How else would you explain Clementine’s redacted memories of nearly every event in our family’s history?

Take pancake breakfasts, for example–the kind they hold at fire stations and American Legion halls. It has long been our family tradition to attend any and all pancake breakfasts; in fact, we have been sitting under portraits of JFK and eating rubbery pancakes off of paper plates since before we could even be considered a “family” at all–back when it was just my husband and myself. And, really, why wouldn’t we? I mean, where else will you ever get the chance to speak with the governor while an eight-year-old is trying to take your order? (This really happened–Fourth of July, 2005). And where else can you tuck into a meal groaning under the weight of it’s own carbohydrates without feeling a single bit of guilt? (Have seconds, even: it’s all for a good cause.) And so, with such a long history of public service eating, it was no surprise to find our family attending a recent pancake breakfast at the downtown American Legion Hall–a fundraiser for the local swim team, the Flagstaff Snow Sharks. Or, at least it was no surprise to anyone but Clementine.
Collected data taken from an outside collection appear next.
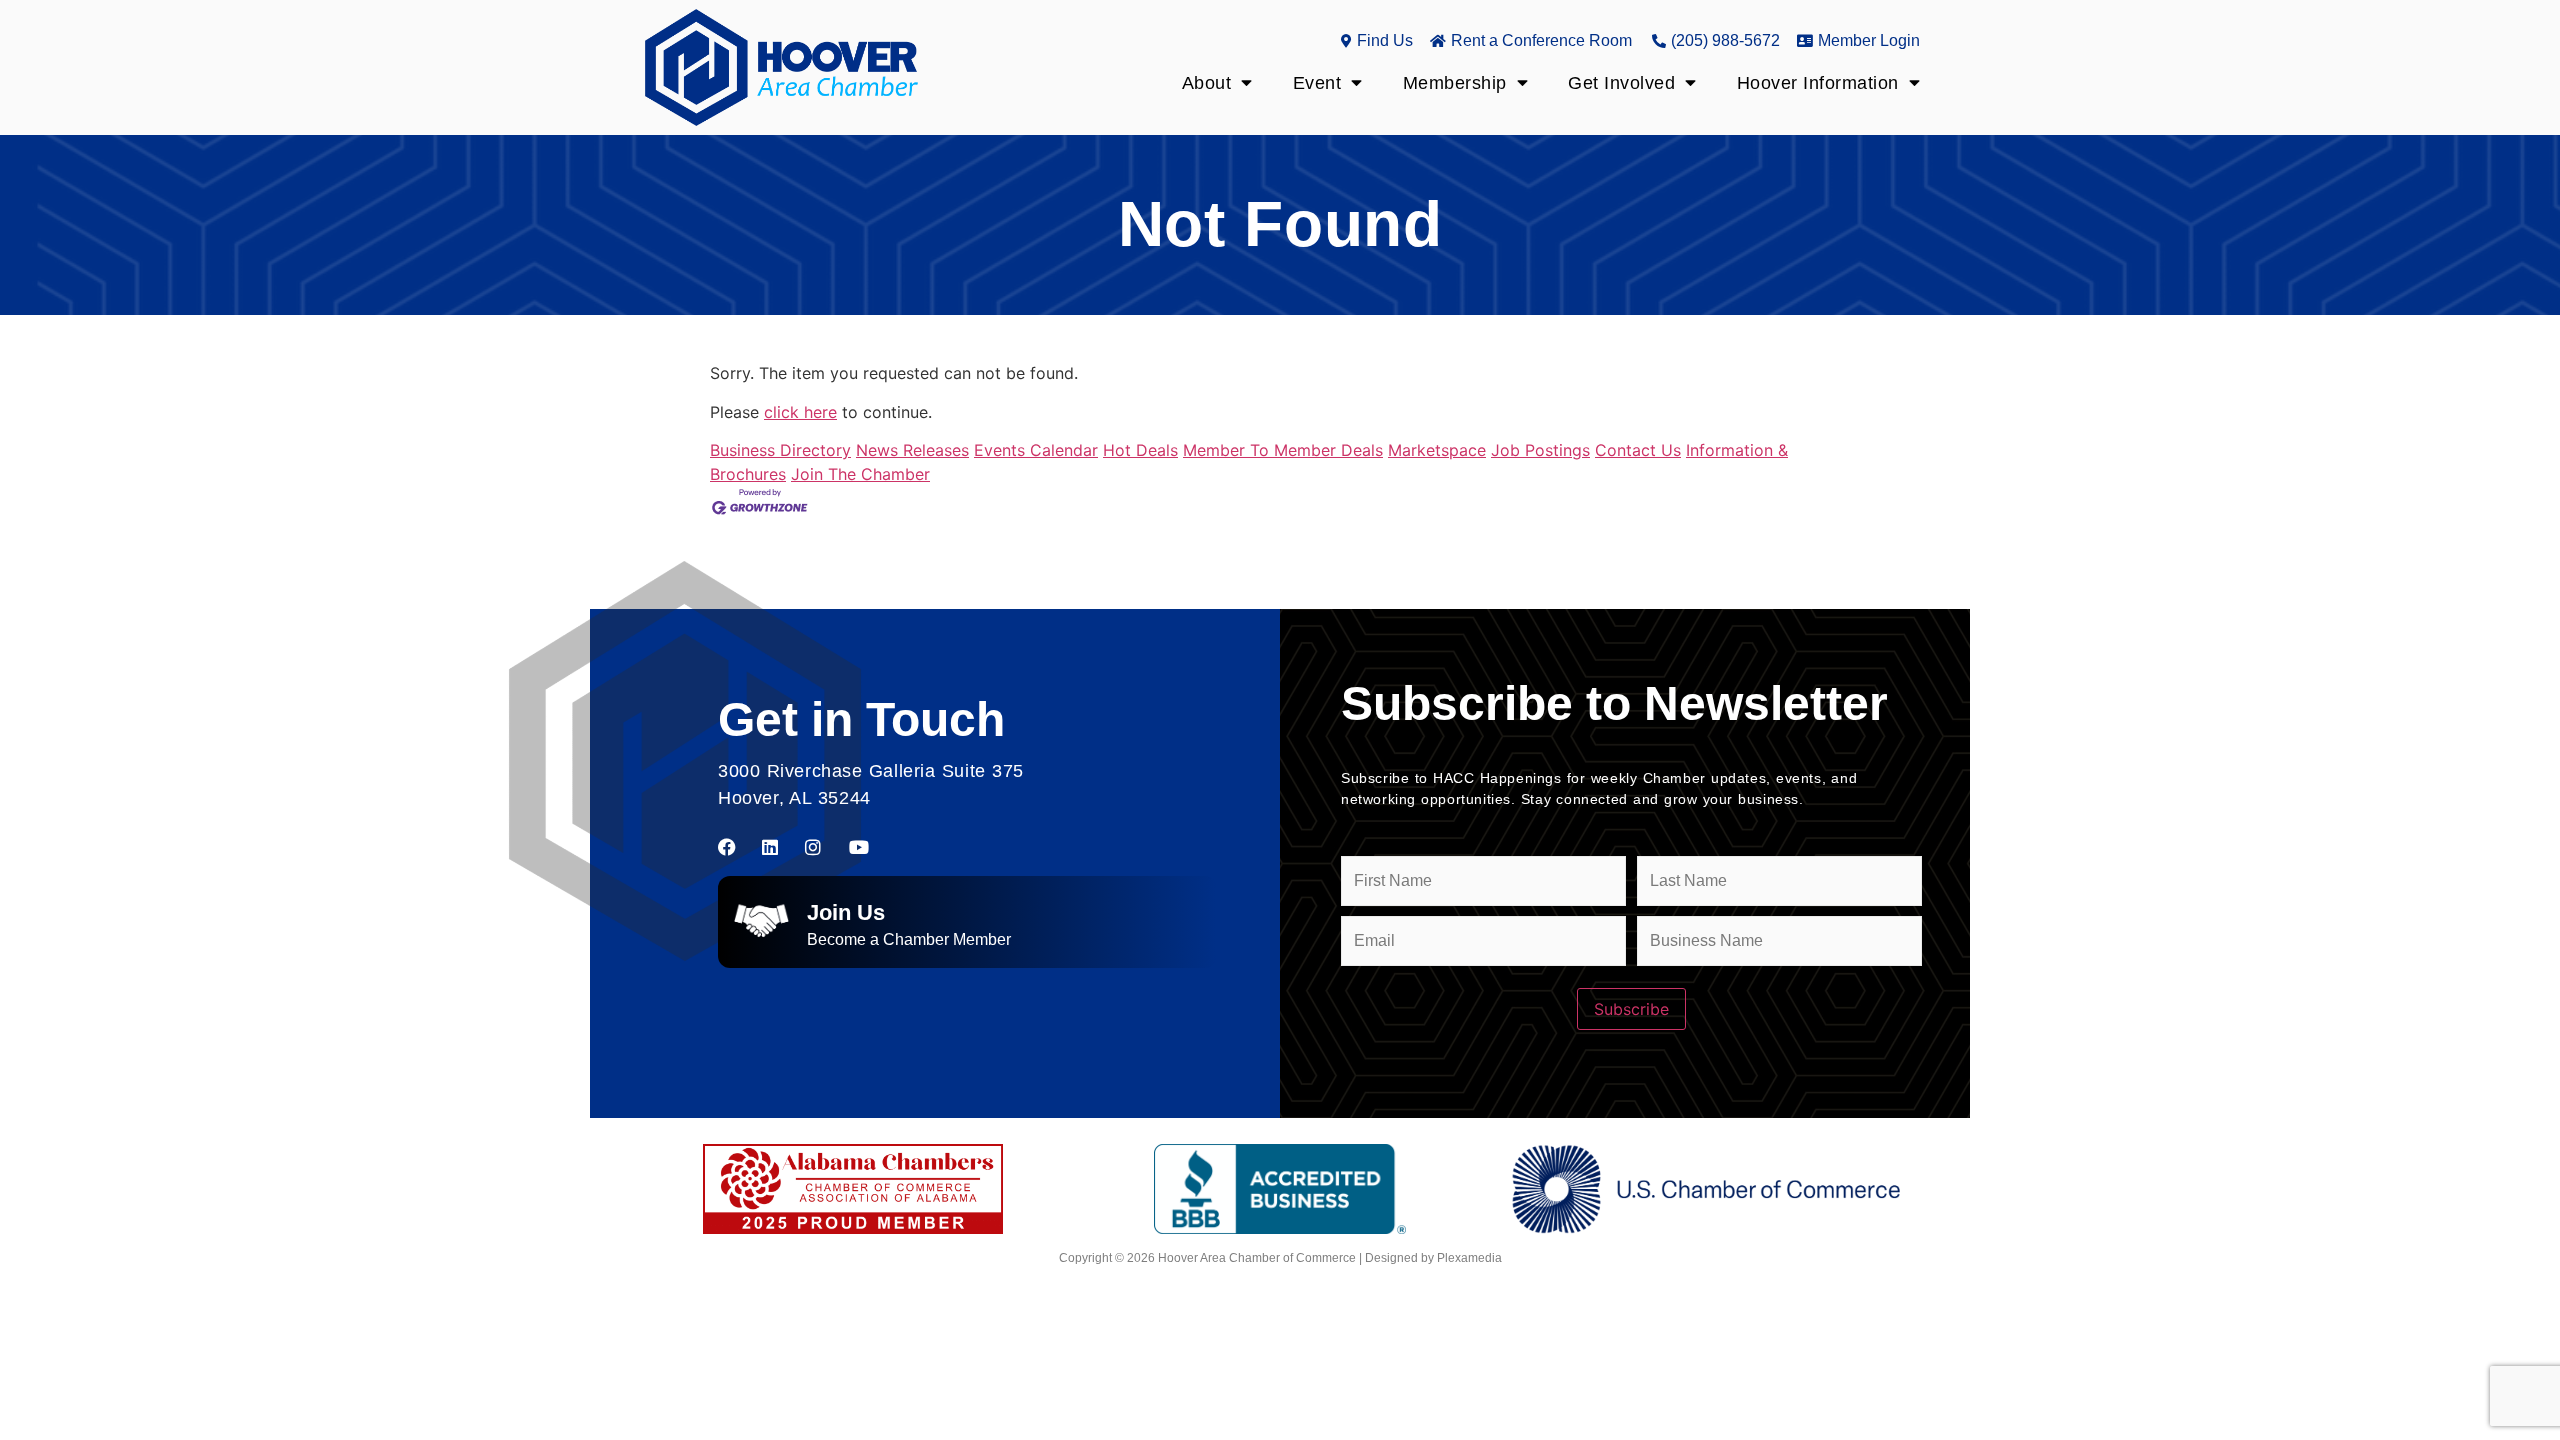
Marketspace (1437, 450)
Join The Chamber (860, 474)
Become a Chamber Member (909, 939)
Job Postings (1540, 450)
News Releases (912, 450)
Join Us (846, 912)
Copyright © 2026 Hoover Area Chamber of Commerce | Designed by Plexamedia (1280, 1258)
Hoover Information (1818, 83)
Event (1317, 83)
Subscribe (1631, 1009)
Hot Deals (1140, 450)
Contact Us (1638, 450)
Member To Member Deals (1283, 450)
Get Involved (1621, 83)
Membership (1455, 83)
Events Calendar (1036, 450)
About (1207, 83)
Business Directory (780, 450)
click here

Since this event had the audacity to take place in the morning (also known in our house as The Time of She Who Must Not Be Awakened), it was a very surly Clementine indeed that sat across the table from us, desultorily picking at her pancakes, and an even surlier one who finally pushed them aside and asked, “So, when did we decide we were going to start doing these “family” things?” In vain I tried to point out to her our family’s long history of attending pancake breakfasts, and, in fact, had just started in on a recitation of the many years we had attended this breakfast alone (complete with the corroborating evidence of the many times we had urged her to join the Snow Sharks while sitting at these very tables) when, continuing on as if I had never spoken, she added an equally petulant: “And how come you never let me join a swim team?

At this point my reply started to sound more like scatting than talking: in fact, I was so amazed that I found it difficult to even speak in complete words, let alone complete sentences.

“But I–you–we–what about–how can–crazy–don’t you remember?”

“No,” she said cooly, looking around the room and clearly imagining all the happy years she could’ve spent with her swim club pals, if only we hadn’t been so damn selfish. “I don’t.”

On reflection, I should’ve been prepared for both denials–the pancake and the swim club one. After all, she also has clear memories of all the times we didn’t allow her to learn to ski, wouldn’t let her try new foods, and how we, for years, fiendishly kept her from discovering how much she really liked baseball. To hear her tell it, it was a childhood straight out of Oliver Twist. Or at least the Clementine version of it.